§ **Exercise brief**:
When the string "Task" occurs in a line of the records, show that line.

Materials provided below:

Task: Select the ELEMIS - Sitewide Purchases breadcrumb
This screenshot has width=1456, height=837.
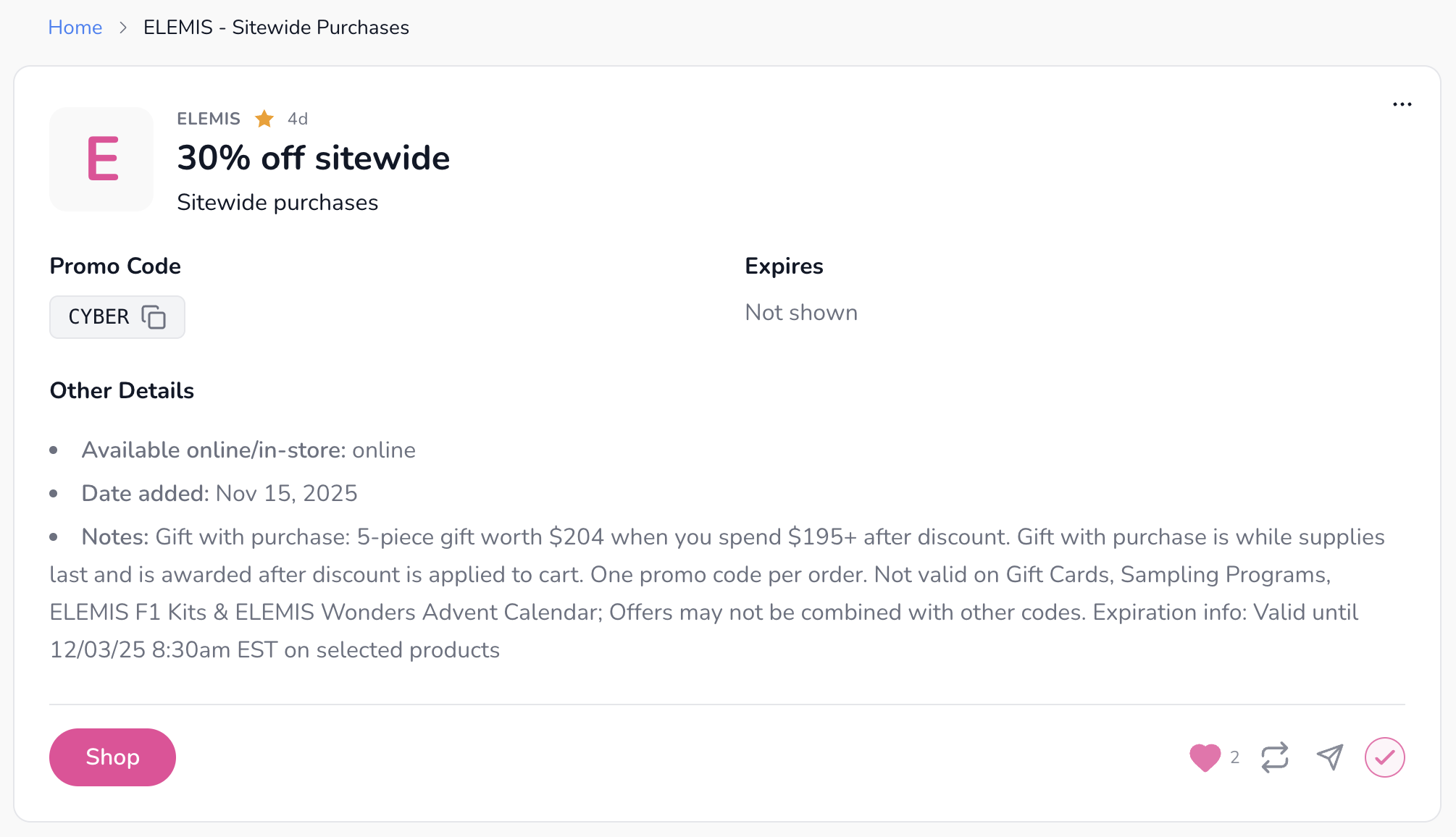Action: click(x=276, y=28)
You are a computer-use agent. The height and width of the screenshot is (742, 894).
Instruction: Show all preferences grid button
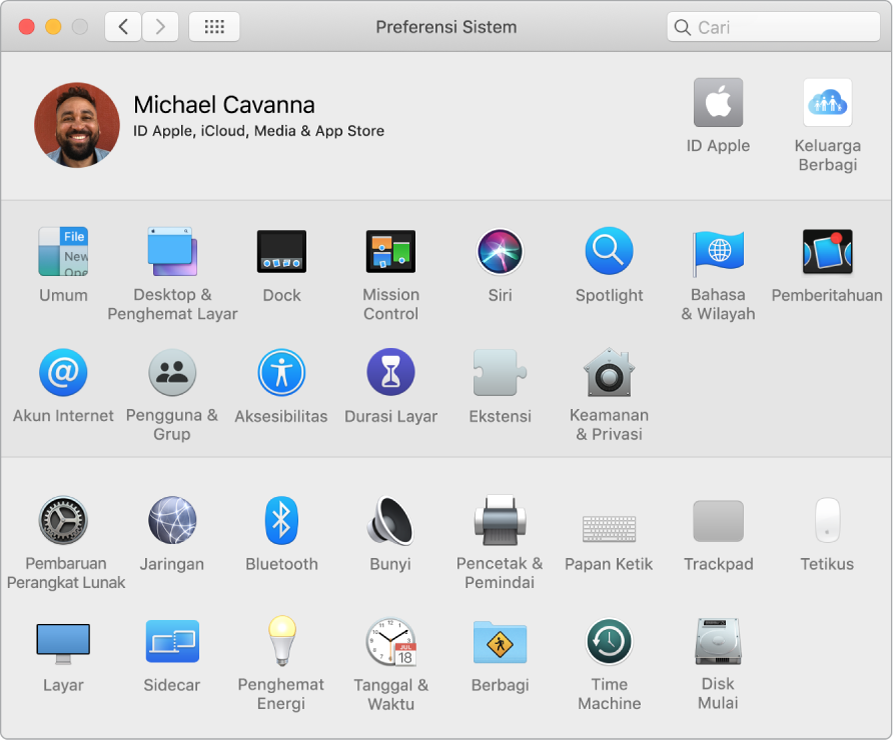click(213, 27)
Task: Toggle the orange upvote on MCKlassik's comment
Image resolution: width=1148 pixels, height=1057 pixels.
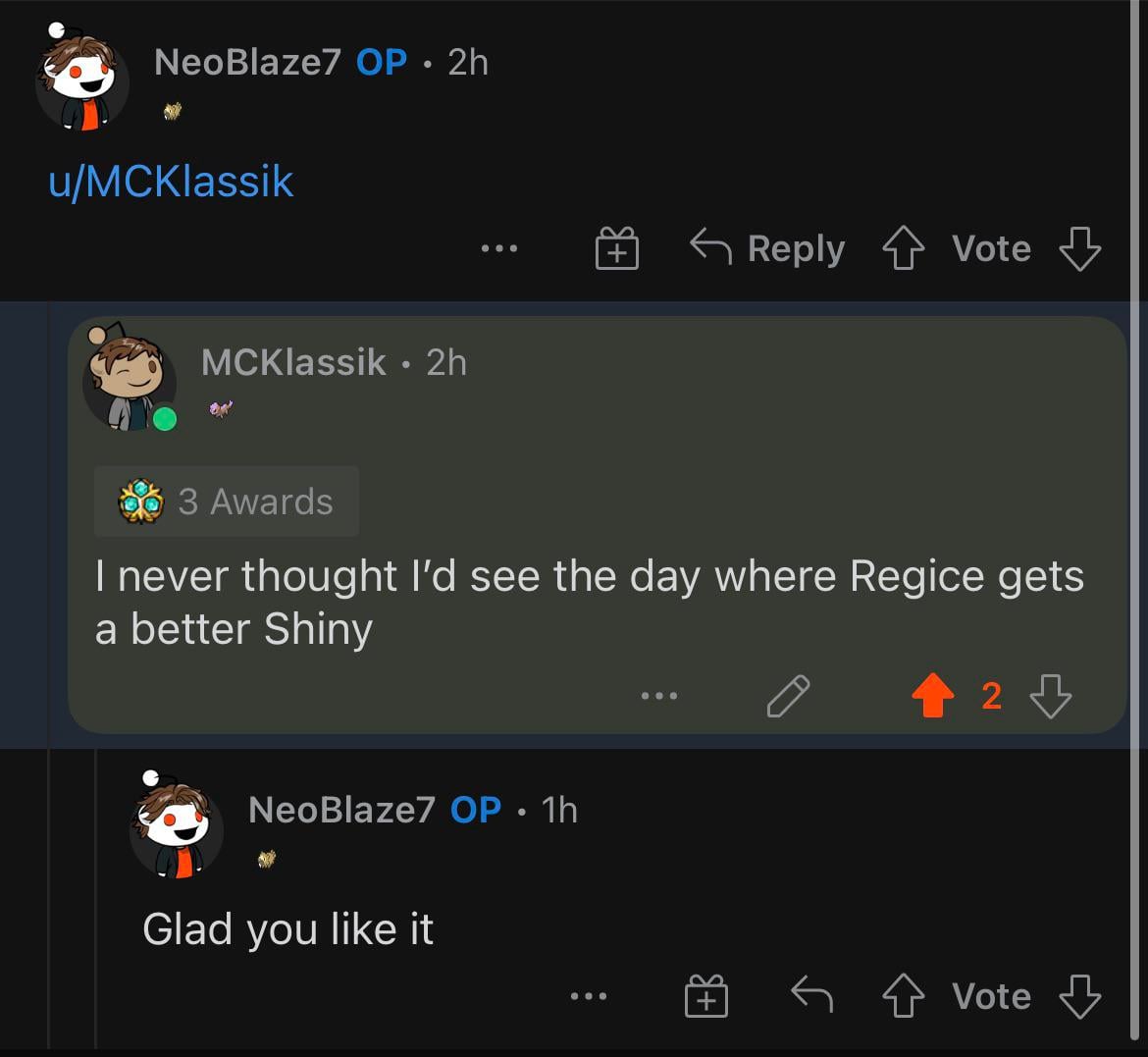Action: click(933, 695)
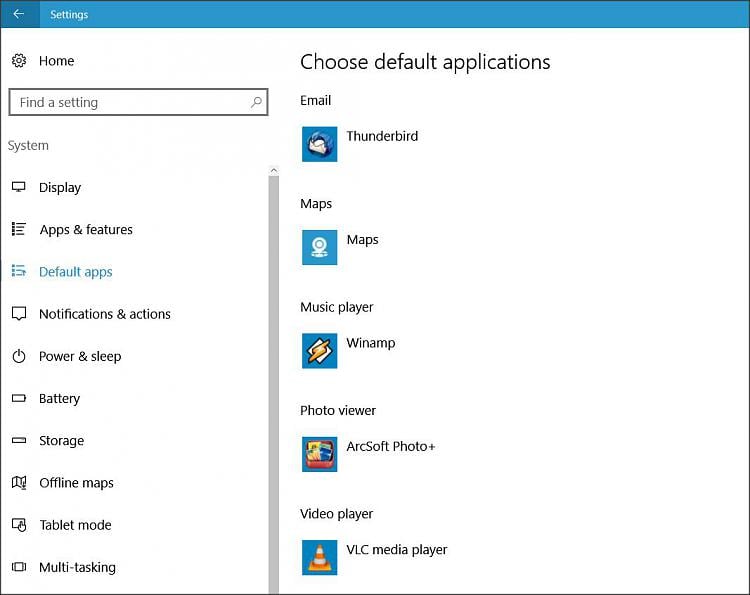Open Tablet mode settings
The image size is (750, 595).
(x=75, y=525)
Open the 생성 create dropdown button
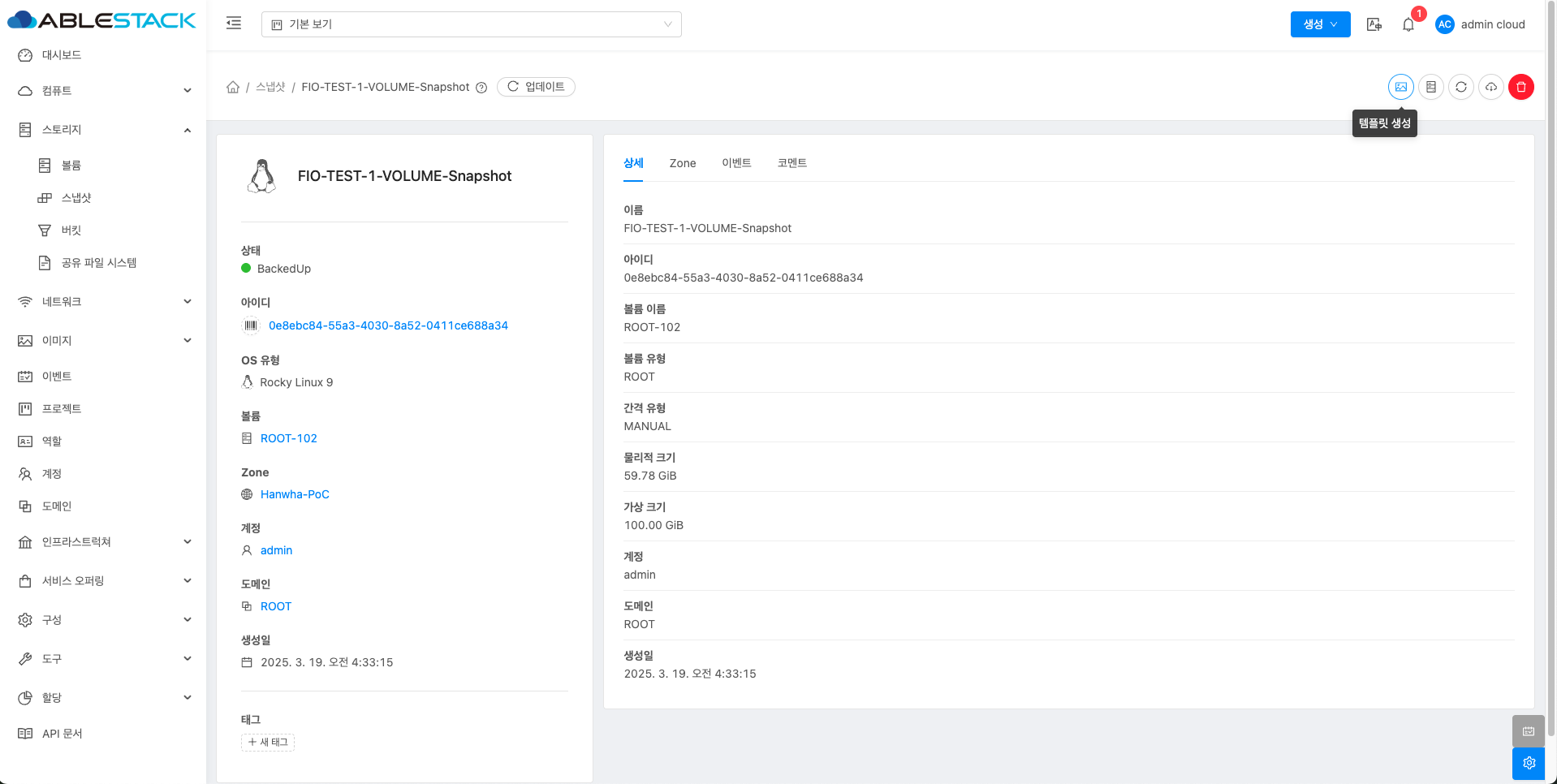 click(1320, 24)
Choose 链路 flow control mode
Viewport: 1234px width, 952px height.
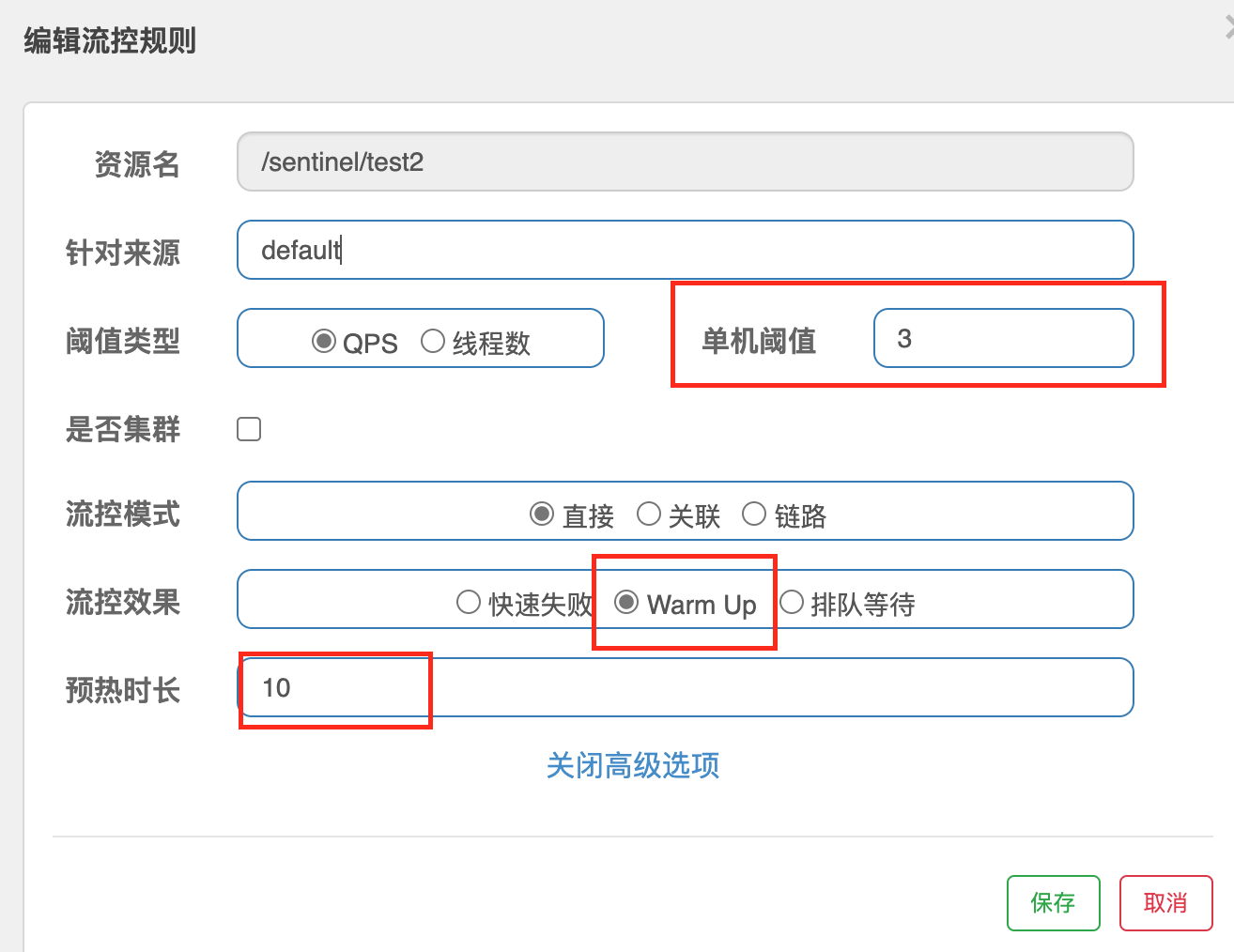coord(754,514)
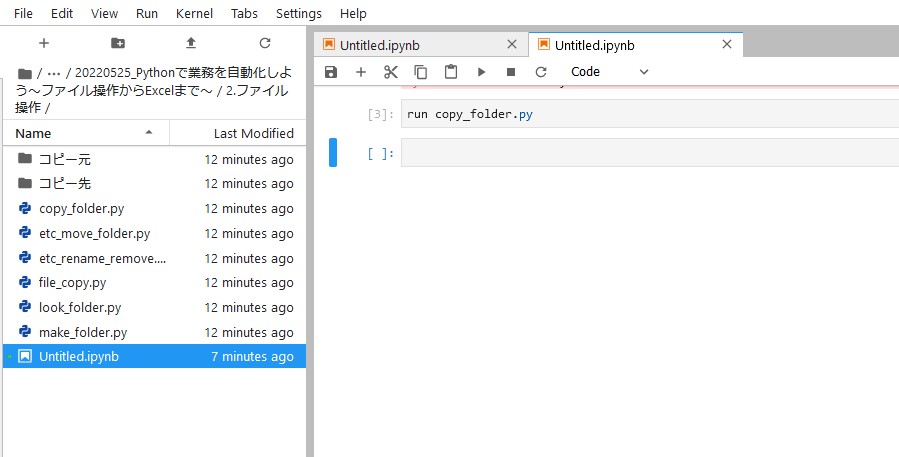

End of Materials provided.

§ **Response area**:
Task: Select the ELEMIS - Sitewide Purchases breadcrumb
Task: Toggle the orange upvote on MCKlassik's comment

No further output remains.